--- The request ---
Reproduce the rows below verbatim, from the start of the records through the line holding "center [267, 811].", inclusive.

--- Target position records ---
┄┄┄┄┄┄┄┄┄┄
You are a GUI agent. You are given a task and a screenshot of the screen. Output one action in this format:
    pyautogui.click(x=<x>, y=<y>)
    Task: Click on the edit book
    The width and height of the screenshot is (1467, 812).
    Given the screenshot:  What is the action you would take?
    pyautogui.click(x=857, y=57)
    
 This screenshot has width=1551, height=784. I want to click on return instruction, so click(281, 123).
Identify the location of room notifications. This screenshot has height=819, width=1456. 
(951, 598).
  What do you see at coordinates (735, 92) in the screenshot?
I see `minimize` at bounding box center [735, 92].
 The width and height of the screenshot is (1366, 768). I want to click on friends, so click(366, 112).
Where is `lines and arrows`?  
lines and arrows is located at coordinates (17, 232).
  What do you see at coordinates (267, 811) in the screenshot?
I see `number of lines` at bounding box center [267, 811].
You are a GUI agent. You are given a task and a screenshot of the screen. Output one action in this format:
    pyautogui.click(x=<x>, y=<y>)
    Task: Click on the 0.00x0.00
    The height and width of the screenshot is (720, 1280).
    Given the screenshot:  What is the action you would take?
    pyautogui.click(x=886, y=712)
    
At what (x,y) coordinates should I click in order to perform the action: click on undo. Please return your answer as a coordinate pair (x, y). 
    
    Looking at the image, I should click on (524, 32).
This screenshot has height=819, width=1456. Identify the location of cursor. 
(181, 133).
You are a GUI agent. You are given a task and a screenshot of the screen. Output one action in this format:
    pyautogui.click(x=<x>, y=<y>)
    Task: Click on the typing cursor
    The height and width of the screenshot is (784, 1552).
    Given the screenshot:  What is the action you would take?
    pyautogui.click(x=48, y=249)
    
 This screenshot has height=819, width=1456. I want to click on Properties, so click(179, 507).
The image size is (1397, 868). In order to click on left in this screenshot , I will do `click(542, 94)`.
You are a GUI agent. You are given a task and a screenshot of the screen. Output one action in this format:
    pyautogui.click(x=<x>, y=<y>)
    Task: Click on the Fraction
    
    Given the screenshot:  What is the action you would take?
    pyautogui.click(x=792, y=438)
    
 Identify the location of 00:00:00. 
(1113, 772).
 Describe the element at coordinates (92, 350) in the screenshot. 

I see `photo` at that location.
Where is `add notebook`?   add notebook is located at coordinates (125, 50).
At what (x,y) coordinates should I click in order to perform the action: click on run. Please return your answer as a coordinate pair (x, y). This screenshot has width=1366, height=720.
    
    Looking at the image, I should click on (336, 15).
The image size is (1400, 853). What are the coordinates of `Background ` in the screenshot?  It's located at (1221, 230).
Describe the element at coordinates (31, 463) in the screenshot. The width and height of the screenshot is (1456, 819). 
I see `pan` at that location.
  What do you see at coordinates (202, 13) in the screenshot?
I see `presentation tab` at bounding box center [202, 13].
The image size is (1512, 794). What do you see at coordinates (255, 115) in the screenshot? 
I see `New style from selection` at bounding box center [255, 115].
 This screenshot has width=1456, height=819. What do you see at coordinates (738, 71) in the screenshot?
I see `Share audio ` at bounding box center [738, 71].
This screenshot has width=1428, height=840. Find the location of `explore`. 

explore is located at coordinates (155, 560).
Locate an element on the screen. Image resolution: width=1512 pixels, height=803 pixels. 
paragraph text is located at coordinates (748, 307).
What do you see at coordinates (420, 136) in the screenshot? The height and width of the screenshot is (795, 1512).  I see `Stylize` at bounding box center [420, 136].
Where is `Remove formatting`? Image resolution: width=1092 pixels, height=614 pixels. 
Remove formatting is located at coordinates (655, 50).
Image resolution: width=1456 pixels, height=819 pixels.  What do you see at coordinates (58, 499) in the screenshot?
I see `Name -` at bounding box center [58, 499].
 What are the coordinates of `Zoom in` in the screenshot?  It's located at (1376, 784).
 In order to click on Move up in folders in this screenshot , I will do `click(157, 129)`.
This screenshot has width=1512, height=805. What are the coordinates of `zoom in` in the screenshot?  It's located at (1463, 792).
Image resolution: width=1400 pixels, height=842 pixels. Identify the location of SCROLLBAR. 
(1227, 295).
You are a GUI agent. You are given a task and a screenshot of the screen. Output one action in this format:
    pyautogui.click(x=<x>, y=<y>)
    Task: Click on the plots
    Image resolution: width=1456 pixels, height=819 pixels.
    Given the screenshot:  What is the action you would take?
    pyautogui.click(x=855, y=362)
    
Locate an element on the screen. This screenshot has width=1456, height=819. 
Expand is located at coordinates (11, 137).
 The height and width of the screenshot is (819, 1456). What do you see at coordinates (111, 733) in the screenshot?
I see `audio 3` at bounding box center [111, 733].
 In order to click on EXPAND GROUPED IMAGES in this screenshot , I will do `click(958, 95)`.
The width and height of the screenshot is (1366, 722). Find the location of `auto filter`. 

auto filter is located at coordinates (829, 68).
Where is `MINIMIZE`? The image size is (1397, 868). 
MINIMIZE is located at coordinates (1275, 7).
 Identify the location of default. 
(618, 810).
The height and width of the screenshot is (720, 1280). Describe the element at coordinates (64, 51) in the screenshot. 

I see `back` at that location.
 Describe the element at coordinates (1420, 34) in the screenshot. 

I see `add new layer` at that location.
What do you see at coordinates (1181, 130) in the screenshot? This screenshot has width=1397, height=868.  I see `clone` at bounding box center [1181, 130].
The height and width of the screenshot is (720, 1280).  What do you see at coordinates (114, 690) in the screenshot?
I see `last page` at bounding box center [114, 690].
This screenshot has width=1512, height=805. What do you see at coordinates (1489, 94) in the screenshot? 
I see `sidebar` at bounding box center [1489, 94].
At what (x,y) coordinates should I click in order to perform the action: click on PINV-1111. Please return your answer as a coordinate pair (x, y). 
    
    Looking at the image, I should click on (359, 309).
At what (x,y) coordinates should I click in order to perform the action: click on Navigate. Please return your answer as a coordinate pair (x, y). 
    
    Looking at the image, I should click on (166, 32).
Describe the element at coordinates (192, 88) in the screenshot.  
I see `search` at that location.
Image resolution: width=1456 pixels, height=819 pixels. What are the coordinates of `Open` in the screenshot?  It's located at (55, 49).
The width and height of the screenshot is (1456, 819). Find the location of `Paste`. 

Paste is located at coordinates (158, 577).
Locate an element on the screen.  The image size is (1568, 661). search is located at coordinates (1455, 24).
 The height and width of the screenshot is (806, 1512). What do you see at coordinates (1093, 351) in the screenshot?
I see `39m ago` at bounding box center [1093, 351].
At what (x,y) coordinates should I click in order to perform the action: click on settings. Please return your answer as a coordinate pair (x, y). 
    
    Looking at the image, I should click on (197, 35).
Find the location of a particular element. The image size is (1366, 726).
┄┄┄┄┄┄┄┄┄┄
--- Exercise result ---
You are a GUI agent. You are given a task and a screenshot of the screen. Output one action in this format:
    pyautogui.click(x=<x>, y=<y>)
    Task: Click on the edit book
    The width and height of the screenshot is (1467, 812).
    Given the screenshot:  What is the action you would take?
    pyautogui.click(x=857, y=57)
    
 This screenshot has width=1551, height=784. I want to click on return instruction, so click(281, 123).
Identify the location of room notifications. This screenshot has height=819, width=1456. 
(951, 598).
  What do you see at coordinates (735, 92) in the screenshot?
I see `minimize` at bounding box center [735, 92].
 The width and height of the screenshot is (1366, 768). I want to click on friends, so click(366, 112).
Where is `lines and arrows`?  
lines and arrows is located at coordinates (17, 232).
  What do you see at coordinates (267, 811) in the screenshot?
I see `number of lines` at bounding box center [267, 811].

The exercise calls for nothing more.